▶ [Exercise description] Lines that contain "each" are to be copied from the material, every one of them.

--- Data ---

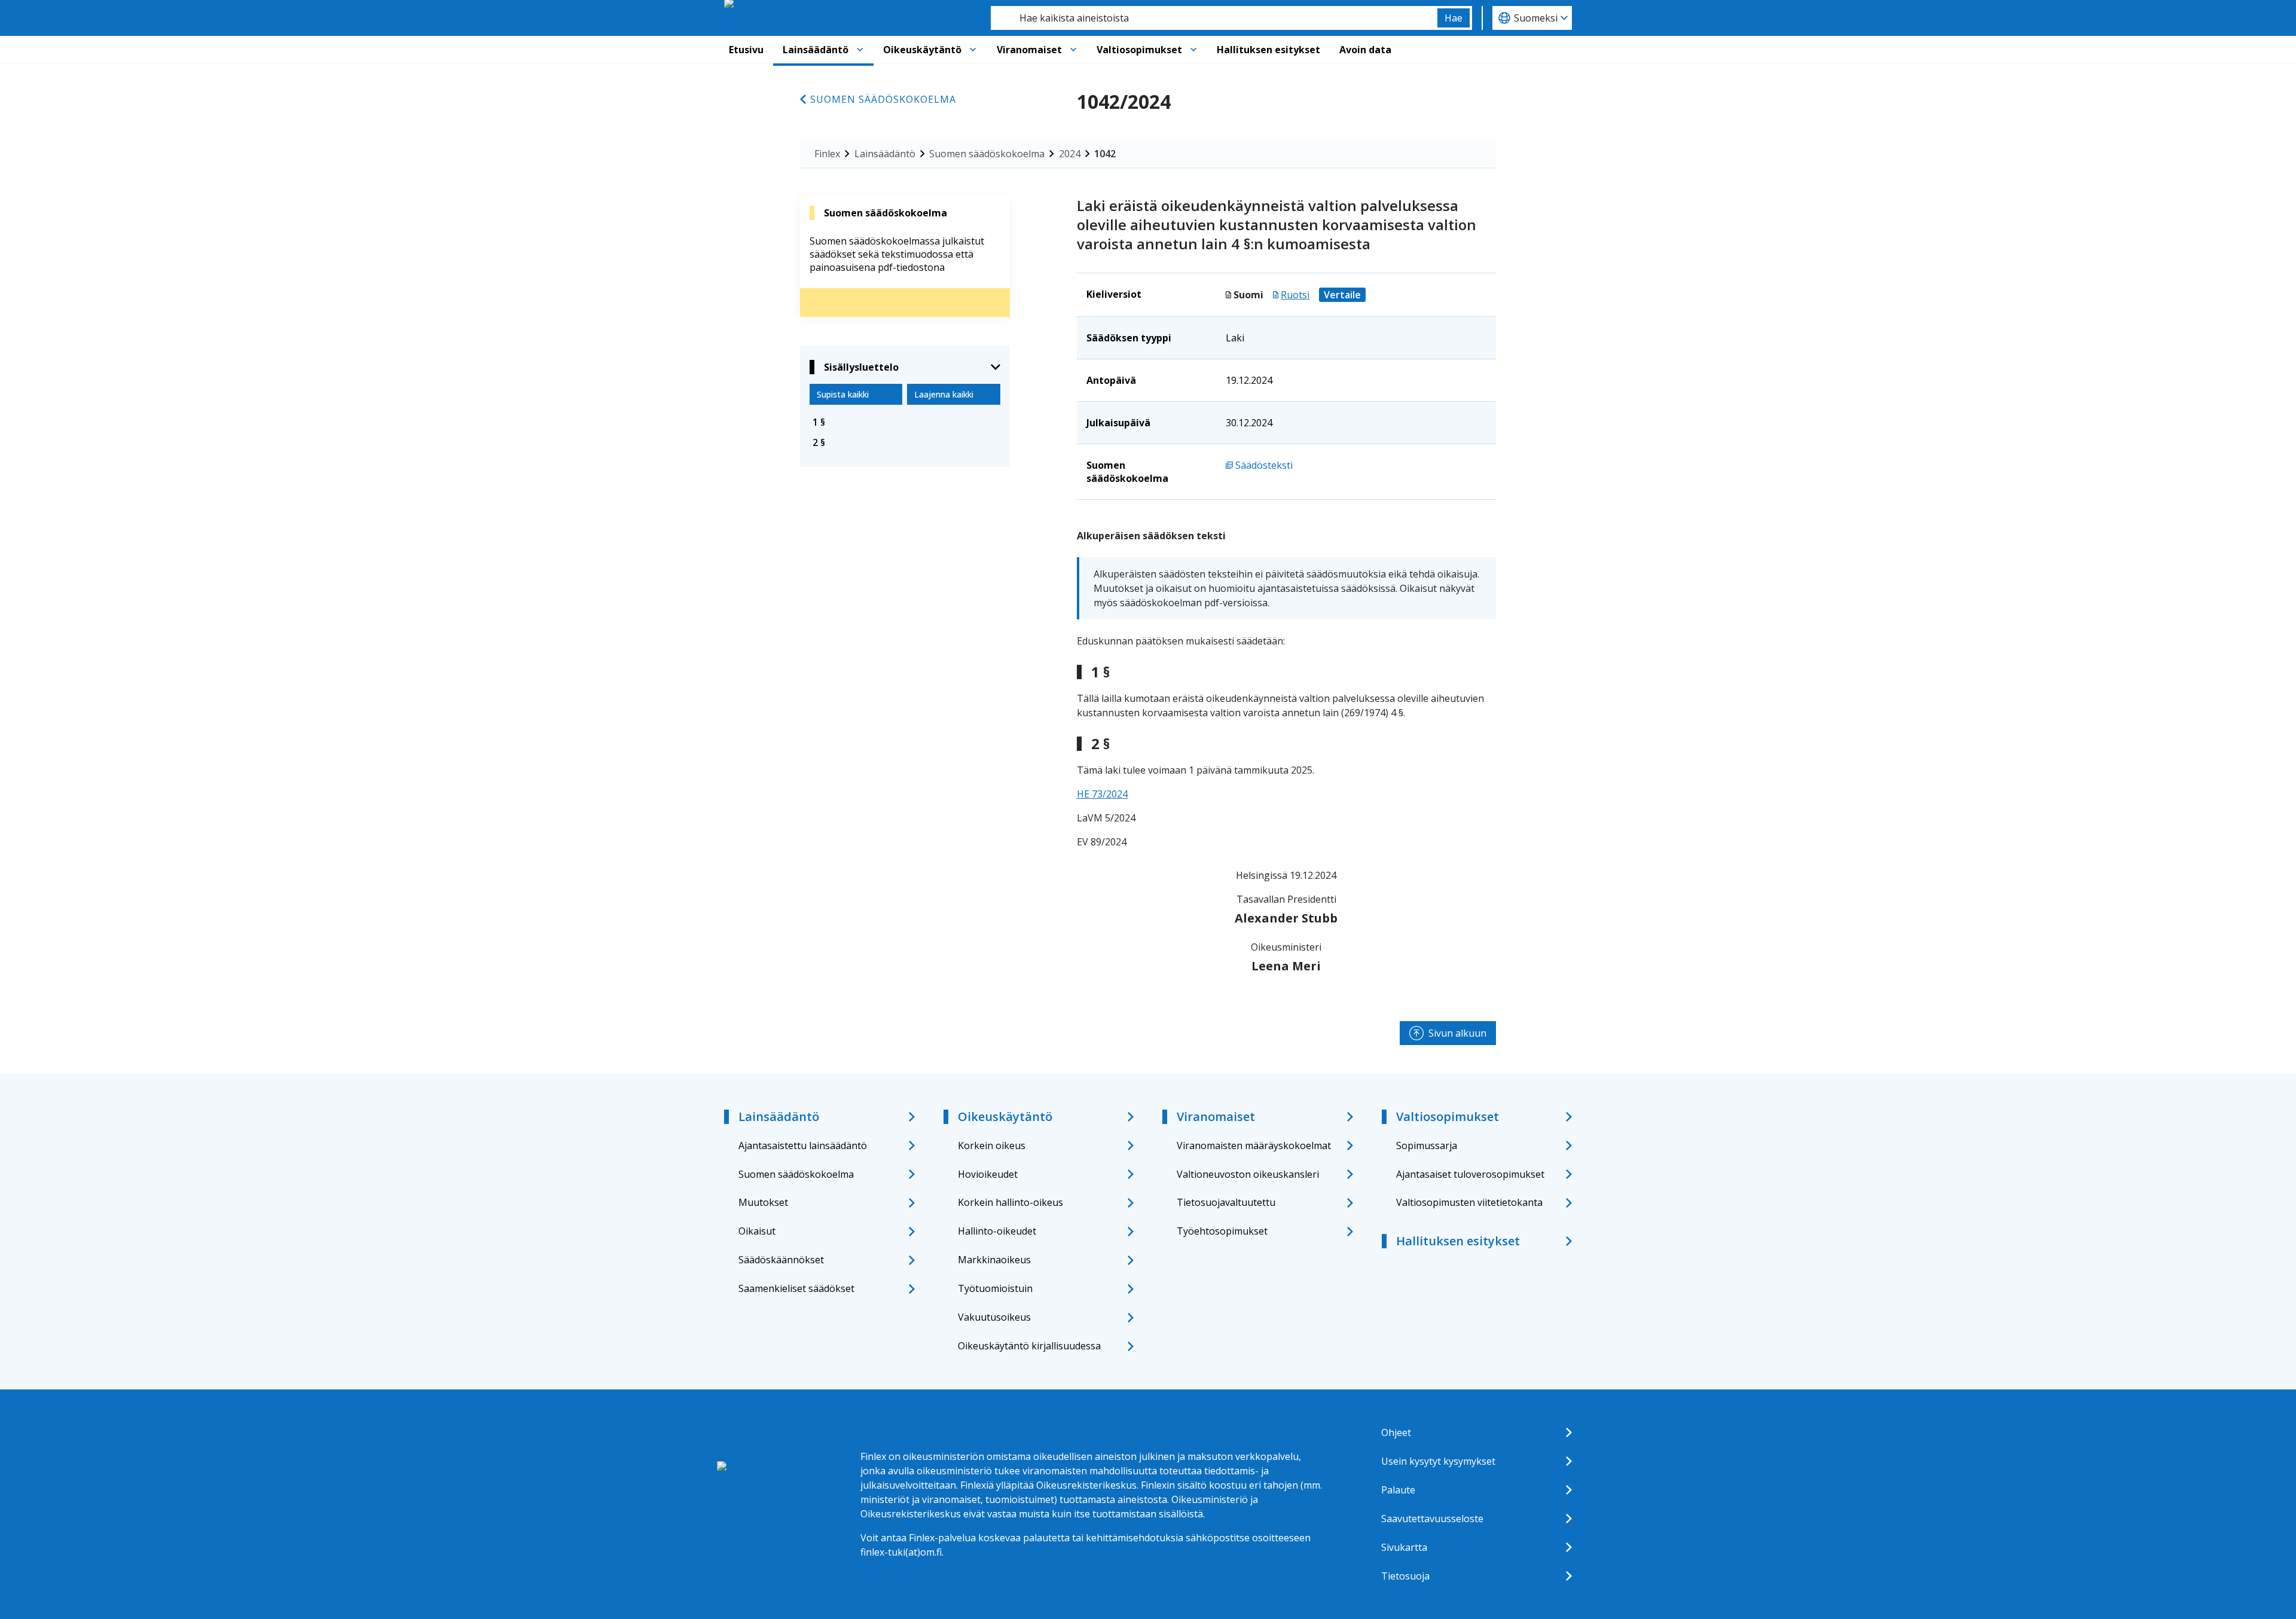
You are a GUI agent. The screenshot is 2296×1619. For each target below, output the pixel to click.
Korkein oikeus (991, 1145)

---
--- Data ---

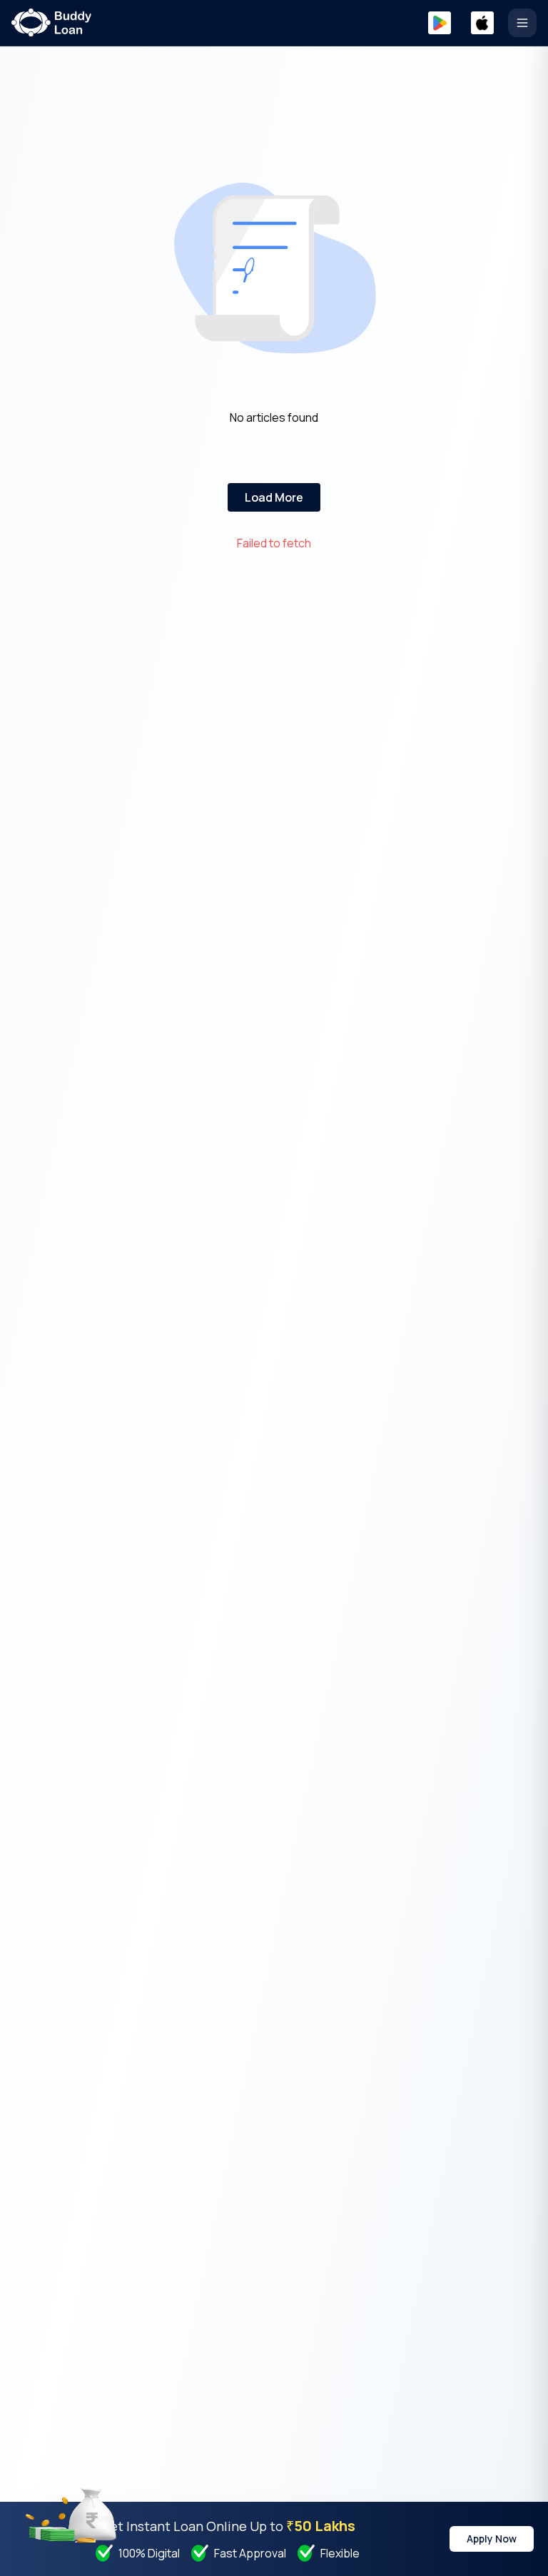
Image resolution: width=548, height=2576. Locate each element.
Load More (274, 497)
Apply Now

---

▶ [Your response]
You are a GUI agent. The screenshot is 2296×1619. For each target below, output the pixel to click.
Image resolution: width=548, height=2576. Locate each element.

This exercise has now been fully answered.